(Work task 1)
Answer these from the Retool podcast page, please:
(a) What share of non-engineers does the episode description say are now shipping software?
(b) Who does Corey Knowles say he is joined by?
(c) What kind of platform does David Hsu say Retool is?
(Work task 2)
Write a continuation of the Retool podcast page, picking up right after its last line.

The Neuron: AI Explained
How 48% of Non-Engineers Are Shipping Production Software (with Retool CEO David Hsu)
17 Nov 2025
Retool CEO David Hsu reveals that 48% of non-engineers are now shipping software. We explore how AI is democratizing software development, why engineers might stop coding internal apps within 18-24 months, and what this means for the future of work. David shares insights from Retool's survey of 10,000+ companies, Retoolβs new AppGen program, and how "tomorrow's developers" are using AI to build real production applications on enterprise data.Subscribe to The Neuron newsletter: https://theneuron.aiLearn more about Retool: https://retool.com
Full Episode
It's a little scary. I really think the era of engineers, hands-on keyboard coding applications is so clearly over. You are almost the API, if that makes sense. It's like you are doing the grunt work of schlepping the data back and forth. Could there be a world where half of us are unemployed, actually, because our job has been automated by AI?
I think probably the next 18, 24 months of these non-engineers building these automations of software that will lead us there.
Welcome, humans, to the latest episode of the Neuron Podcast. I'm Corey Knowles, joined as always by Grant Harvey. And today we have David Hsu, CEO of Retool, a platform trusted by more than 10,000 companies to build internal software kind of like Lego blocks. David, welcome to the Neuron. Thanks, Corey. So excited to be here.
David, for those who haven't heard of Retool, can you give us the 30-second elevator pitch real quick? What does Retool do? Yeah.
So Retool is an enterprise AppGen platform. The idea is that we allow tomorrow's developers, which I'll explain in a second, to go build production software on top of their data. That's awesome.

(Extracted entries)
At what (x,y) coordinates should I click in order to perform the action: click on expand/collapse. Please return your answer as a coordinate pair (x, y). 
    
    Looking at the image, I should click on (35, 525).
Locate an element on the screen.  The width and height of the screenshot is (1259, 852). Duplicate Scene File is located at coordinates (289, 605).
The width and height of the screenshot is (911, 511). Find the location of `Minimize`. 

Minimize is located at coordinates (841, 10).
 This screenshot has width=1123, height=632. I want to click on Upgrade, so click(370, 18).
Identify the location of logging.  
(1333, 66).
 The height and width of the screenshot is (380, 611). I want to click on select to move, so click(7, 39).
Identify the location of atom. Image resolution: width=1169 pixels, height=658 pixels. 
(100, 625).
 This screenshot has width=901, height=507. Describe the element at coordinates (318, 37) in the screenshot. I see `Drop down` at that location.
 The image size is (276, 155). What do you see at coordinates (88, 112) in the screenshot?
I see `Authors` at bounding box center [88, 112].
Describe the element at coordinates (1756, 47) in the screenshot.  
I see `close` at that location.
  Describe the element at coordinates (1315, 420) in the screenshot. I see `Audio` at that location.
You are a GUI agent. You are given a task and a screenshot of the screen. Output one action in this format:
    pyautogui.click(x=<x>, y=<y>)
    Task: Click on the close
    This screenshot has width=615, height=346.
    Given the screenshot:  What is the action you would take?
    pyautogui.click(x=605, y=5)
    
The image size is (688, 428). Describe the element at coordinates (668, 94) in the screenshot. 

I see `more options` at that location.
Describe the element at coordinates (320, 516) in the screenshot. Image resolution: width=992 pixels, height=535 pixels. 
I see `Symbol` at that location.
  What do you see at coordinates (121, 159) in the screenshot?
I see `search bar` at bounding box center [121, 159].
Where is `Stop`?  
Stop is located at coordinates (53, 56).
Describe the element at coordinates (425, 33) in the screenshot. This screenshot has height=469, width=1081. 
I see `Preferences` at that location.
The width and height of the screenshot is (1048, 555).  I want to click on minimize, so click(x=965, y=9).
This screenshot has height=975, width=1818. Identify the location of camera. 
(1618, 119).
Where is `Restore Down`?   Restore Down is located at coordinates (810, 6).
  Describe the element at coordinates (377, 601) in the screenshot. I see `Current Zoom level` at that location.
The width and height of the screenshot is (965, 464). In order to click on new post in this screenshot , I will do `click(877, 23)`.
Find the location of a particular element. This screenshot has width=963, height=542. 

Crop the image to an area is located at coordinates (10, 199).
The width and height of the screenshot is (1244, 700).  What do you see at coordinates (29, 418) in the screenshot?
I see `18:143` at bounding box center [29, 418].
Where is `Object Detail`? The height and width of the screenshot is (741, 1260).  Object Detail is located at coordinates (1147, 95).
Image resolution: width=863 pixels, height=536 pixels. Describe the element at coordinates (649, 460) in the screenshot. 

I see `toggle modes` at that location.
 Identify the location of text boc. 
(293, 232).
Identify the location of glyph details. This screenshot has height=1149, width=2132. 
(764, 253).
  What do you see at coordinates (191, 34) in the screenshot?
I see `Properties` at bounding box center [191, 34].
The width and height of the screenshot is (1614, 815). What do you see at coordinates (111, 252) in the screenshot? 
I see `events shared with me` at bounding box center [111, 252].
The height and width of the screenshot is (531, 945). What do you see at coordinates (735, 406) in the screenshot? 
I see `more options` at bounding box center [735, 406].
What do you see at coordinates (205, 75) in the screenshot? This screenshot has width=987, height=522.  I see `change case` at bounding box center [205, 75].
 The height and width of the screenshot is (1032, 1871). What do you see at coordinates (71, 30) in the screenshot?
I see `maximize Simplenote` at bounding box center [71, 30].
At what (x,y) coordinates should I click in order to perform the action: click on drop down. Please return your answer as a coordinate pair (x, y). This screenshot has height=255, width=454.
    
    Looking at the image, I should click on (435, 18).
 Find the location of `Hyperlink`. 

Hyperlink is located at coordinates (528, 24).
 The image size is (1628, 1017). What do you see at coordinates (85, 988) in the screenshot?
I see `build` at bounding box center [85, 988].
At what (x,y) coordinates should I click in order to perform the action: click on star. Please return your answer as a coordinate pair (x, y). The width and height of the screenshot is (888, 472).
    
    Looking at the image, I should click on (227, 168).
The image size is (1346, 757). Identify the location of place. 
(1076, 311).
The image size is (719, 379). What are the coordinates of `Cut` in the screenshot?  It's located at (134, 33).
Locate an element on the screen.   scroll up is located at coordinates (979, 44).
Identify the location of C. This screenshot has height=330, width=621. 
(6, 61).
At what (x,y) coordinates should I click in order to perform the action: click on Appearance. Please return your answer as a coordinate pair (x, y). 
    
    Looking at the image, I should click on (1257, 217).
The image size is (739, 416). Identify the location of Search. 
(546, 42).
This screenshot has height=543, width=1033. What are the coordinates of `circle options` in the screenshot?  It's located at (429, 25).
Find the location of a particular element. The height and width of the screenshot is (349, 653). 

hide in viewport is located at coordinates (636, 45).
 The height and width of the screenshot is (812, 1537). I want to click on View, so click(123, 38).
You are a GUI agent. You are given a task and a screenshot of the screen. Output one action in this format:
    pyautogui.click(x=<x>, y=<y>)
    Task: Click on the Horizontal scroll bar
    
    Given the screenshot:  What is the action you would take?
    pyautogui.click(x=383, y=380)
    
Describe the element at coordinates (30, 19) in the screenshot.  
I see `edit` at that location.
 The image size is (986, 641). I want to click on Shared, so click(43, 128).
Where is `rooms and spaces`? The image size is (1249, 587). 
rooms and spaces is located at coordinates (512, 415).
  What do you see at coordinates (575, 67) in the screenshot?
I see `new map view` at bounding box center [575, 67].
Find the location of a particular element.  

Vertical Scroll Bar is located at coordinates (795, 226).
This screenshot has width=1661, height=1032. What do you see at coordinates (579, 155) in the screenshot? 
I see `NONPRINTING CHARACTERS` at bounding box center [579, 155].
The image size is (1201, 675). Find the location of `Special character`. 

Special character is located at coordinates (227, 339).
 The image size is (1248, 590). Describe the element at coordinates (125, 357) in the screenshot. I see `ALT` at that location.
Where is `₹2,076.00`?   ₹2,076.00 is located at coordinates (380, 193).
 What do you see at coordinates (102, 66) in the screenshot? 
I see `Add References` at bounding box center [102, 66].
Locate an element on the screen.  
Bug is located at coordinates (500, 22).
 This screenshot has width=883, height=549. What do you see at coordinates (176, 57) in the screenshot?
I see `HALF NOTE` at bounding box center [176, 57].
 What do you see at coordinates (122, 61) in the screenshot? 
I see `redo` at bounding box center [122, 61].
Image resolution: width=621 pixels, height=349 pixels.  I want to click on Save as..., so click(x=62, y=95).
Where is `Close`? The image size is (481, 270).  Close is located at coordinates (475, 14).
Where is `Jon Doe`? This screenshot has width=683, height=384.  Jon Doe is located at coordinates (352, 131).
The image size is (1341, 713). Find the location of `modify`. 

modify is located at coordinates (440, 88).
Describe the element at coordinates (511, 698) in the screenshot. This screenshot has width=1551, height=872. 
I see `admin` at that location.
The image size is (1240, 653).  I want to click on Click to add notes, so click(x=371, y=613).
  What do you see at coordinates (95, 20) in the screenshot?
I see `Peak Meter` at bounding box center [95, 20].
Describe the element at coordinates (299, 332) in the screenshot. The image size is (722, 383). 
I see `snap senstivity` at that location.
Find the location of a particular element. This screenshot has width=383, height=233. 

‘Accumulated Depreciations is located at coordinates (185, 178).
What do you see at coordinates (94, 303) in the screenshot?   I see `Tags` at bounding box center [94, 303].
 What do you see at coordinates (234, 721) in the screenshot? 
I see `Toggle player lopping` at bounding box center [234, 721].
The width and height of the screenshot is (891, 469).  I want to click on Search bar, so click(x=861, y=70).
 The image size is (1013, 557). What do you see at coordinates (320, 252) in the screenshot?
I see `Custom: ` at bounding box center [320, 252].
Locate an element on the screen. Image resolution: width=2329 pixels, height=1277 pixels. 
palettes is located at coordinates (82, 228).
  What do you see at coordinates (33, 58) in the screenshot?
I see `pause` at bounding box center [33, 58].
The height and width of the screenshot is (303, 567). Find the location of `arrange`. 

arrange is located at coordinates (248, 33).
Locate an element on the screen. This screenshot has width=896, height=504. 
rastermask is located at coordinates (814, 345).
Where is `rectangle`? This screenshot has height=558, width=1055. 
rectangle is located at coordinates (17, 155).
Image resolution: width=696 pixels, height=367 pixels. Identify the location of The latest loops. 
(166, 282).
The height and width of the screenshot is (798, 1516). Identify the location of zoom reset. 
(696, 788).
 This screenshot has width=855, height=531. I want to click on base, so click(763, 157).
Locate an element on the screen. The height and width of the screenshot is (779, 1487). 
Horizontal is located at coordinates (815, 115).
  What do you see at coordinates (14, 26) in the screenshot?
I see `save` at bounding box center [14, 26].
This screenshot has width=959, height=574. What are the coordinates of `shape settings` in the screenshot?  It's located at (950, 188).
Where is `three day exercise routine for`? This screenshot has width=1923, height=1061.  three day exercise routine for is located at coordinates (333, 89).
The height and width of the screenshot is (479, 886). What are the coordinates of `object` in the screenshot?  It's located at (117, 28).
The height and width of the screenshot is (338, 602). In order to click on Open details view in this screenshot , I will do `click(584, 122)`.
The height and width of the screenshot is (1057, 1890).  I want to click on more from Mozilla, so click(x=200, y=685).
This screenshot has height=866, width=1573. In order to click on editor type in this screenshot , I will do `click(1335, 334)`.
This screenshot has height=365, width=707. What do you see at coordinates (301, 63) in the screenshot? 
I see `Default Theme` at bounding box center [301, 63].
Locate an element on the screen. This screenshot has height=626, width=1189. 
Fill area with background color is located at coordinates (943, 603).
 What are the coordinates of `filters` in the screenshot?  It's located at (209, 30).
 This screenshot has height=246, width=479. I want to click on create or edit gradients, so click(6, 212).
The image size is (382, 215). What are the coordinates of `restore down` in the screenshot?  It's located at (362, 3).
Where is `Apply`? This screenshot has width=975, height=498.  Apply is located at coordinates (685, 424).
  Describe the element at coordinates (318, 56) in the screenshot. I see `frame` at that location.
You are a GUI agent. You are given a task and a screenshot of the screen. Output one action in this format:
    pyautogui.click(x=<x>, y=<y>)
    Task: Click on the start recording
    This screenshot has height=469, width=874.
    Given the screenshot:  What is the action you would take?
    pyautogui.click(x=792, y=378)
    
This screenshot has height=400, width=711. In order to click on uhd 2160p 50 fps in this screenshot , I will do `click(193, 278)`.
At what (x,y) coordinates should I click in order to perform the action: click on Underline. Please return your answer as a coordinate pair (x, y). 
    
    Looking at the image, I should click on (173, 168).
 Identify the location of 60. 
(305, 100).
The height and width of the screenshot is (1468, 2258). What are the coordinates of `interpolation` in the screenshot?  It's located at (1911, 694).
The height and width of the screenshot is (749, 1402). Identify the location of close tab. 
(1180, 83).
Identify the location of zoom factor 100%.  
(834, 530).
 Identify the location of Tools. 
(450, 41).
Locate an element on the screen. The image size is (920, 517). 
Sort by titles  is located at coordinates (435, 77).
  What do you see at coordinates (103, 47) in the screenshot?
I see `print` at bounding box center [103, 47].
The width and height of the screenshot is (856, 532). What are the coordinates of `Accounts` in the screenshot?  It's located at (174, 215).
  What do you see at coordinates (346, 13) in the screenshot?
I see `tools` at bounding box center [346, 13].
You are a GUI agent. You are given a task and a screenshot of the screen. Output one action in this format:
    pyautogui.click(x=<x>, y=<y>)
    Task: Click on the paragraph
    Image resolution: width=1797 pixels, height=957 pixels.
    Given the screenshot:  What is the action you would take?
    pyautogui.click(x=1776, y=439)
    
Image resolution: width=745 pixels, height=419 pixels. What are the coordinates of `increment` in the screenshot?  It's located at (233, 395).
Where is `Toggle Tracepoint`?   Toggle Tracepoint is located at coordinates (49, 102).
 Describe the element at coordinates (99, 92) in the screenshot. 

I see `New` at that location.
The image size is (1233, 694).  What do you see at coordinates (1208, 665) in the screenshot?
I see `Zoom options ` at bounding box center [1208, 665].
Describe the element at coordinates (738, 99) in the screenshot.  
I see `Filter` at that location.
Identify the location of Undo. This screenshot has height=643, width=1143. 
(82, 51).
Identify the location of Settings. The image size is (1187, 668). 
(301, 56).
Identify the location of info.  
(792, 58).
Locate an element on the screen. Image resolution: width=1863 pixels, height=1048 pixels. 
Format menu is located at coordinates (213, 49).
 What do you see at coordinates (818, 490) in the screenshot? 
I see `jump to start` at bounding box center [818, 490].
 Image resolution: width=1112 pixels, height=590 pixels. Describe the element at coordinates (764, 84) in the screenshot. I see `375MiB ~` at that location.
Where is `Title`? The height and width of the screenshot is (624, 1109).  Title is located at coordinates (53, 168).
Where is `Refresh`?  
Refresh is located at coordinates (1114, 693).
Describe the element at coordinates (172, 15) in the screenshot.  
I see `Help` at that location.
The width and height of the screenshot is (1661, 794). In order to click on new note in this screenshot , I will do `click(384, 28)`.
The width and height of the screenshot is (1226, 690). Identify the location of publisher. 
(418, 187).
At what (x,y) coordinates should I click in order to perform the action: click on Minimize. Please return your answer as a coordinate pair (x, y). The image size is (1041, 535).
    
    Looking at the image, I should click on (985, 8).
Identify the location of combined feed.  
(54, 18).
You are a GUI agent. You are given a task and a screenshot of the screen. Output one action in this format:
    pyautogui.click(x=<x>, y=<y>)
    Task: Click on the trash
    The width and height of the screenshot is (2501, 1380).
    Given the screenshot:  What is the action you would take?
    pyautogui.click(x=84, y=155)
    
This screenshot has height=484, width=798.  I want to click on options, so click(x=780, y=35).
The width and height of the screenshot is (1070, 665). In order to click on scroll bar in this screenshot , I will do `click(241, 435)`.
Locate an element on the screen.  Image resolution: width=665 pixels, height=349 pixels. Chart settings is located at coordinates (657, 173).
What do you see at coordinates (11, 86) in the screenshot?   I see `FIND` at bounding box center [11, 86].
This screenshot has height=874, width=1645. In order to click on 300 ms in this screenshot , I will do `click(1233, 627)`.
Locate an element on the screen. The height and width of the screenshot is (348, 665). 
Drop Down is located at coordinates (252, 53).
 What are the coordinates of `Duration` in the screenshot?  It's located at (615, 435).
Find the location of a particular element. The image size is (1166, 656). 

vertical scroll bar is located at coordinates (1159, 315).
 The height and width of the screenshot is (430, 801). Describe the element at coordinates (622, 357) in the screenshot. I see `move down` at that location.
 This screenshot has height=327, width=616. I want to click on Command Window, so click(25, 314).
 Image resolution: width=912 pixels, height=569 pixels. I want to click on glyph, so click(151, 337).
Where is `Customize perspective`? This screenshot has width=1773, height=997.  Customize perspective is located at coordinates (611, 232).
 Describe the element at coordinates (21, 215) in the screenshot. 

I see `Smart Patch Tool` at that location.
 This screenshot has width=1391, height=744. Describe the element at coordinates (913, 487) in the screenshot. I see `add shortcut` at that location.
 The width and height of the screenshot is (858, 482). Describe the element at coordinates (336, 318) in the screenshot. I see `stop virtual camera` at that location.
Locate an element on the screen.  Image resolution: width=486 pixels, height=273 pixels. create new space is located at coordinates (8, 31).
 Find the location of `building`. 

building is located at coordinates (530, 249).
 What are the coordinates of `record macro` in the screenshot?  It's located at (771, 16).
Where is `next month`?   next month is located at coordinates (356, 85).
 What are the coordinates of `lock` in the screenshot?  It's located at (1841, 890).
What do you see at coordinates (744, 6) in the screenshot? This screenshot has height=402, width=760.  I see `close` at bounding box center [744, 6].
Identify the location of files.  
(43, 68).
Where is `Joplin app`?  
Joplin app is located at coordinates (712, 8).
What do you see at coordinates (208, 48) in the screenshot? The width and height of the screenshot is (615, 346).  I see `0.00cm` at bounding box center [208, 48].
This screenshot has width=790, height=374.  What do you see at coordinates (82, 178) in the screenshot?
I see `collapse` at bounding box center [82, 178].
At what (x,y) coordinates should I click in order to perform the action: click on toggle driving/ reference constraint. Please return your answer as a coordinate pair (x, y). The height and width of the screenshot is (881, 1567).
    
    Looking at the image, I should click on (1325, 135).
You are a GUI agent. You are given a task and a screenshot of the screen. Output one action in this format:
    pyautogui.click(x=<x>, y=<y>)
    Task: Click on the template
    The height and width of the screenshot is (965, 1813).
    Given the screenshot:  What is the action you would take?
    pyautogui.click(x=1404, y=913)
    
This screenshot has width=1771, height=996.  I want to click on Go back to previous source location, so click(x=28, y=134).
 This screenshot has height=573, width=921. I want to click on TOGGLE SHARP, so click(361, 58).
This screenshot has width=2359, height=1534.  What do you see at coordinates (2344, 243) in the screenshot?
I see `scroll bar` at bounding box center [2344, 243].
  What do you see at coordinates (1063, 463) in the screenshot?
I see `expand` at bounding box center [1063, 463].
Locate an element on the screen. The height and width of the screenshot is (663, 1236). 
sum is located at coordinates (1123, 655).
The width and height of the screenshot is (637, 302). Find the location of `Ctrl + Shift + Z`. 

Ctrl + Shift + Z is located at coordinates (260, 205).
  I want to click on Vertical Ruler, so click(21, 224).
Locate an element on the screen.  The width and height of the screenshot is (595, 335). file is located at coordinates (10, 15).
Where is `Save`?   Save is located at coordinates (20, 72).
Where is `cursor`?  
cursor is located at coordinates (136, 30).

(Exercise output 1)
(a) 48%
(b) Grant Harvey
(c) An enterprise AppGen platform

(Exercise output 2)
That's awesome. And you just released a survey related to this, the really fascinating findings. So basically, in the survey, you found that 48% of non-engineers are already shipping production software. Corey, you can take it from here.
So does this mean, like, Karen from accounting can now ship software? Like, who are these people? What types of companies are they working for? I realize that's a laundry list of questions, but, like, what's driving it and who is it?
Yeah, so it is actually some people from accounting. I would say that what we've noticed over the last few years here at Retool is the number of non-engineers using our platform to build software has steadily increased and actually really sharply increased over the last few months. But if you look back, I think, four to five years, actually, Retool was entirely built for engineers.
It was a platform that you kind of needed to know how to code in order to use it. You needed to know how to write SQL. You needed to know JavaScript in order to go use the platform. And I think over the past five, six years, there's been a trend towards people becoming a bit more technical.